Aim of the exercise: Reproduce, word for word, the stretch of rows from the one containing "pixels, height=400 pixels." through the end of the rows, and leave the pictures out.

Exercise material:
○ ○ ○ ○

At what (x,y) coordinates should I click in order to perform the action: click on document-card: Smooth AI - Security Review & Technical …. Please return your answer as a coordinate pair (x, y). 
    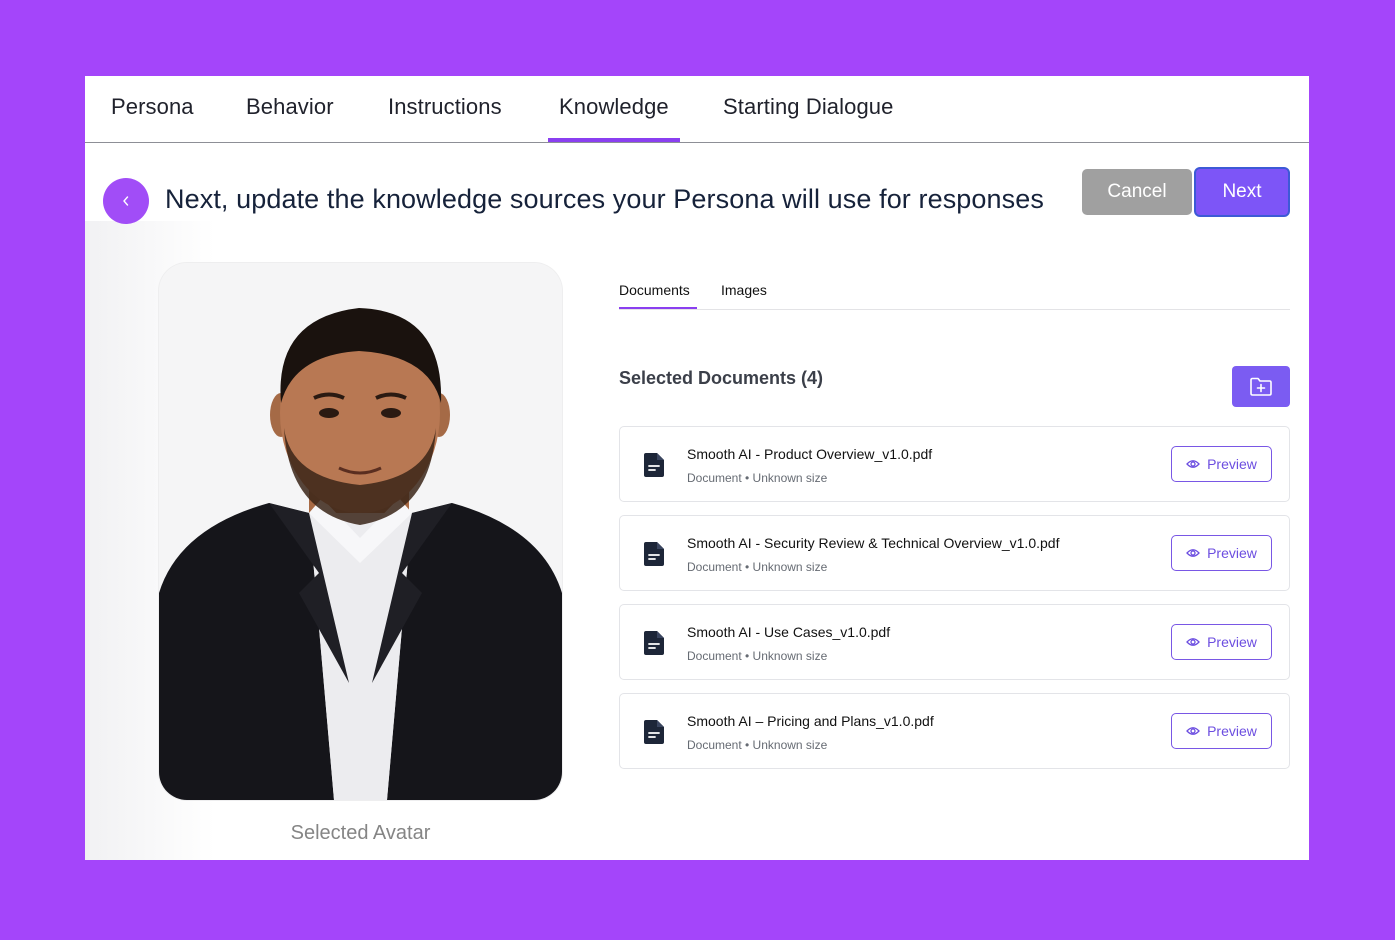
    Looking at the image, I should click on (954, 553).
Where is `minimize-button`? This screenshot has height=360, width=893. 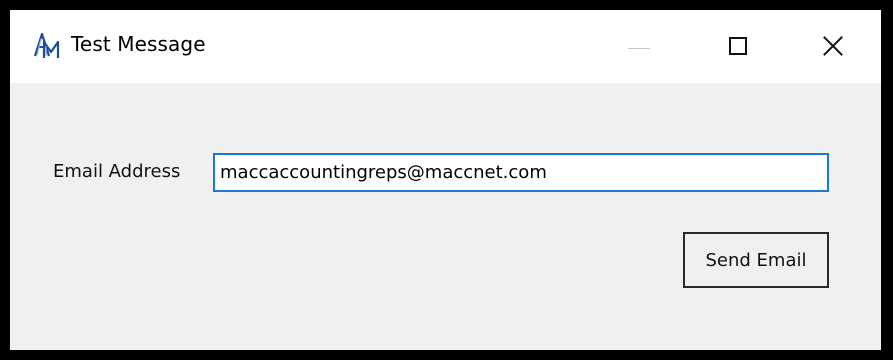
minimize-button is located at coordinates (639, 46).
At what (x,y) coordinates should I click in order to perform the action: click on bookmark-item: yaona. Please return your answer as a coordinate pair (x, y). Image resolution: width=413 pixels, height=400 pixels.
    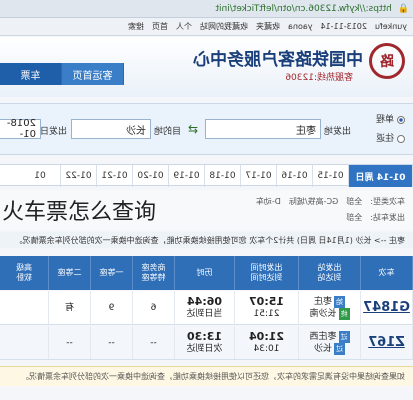
    Looking at the image, I should click on (300, 26).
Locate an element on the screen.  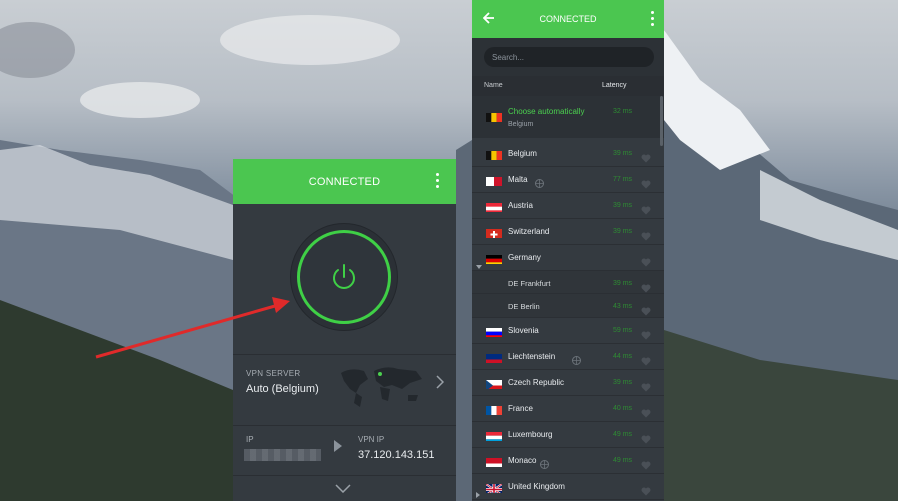
server-row: Germany is located at coordinates (568, 258).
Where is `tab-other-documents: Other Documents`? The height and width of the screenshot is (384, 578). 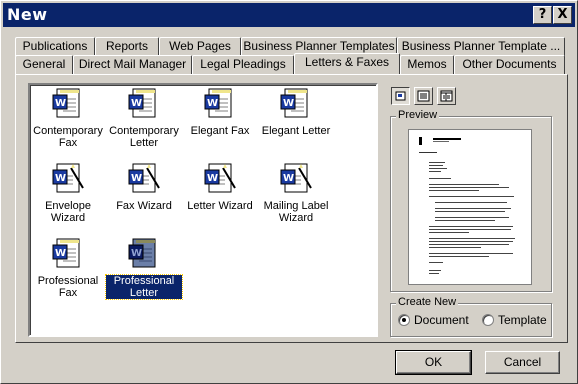
tab-other-documents: Other Documents is located at coordinates (510, 64).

○ ○ ○ ○

Answer to this task:
At what (x,y) coordinates should I click in order to perform the action: click on bookmark-item: yaona. Please return your answer as a coordinate pair (x, y). Image resolution: width=413 pixels, height=400 pixels.
    Looking at the image, I should click on (300, 26).
Locate an element on the screen.  
server-row: Germany is located at coordinates (568, 258).
Where is `tab-other-documents: Other Documents`? The height and width of the screenshot is (384, 578). 
tab-other-documents: Other Documents is located at coordinates (510, 64).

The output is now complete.